## [GOAL]
Reproduce each line of the listing below character for character.

------ AVAILABLE DATA ------

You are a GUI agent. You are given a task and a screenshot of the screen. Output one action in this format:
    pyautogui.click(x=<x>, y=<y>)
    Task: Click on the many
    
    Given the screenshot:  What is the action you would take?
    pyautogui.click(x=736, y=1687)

------

## [WRITTEN ANSWER]
You are a GUI agent. You are given a task and a screenshot of the screen. Output one action in this format:
    pyautogui.click(x=<x>, y=<y>)
    Task: Click on the many
    
    Given the screenshot:  What is the action you would take?
    pyautogui.click(x=736, y=1687)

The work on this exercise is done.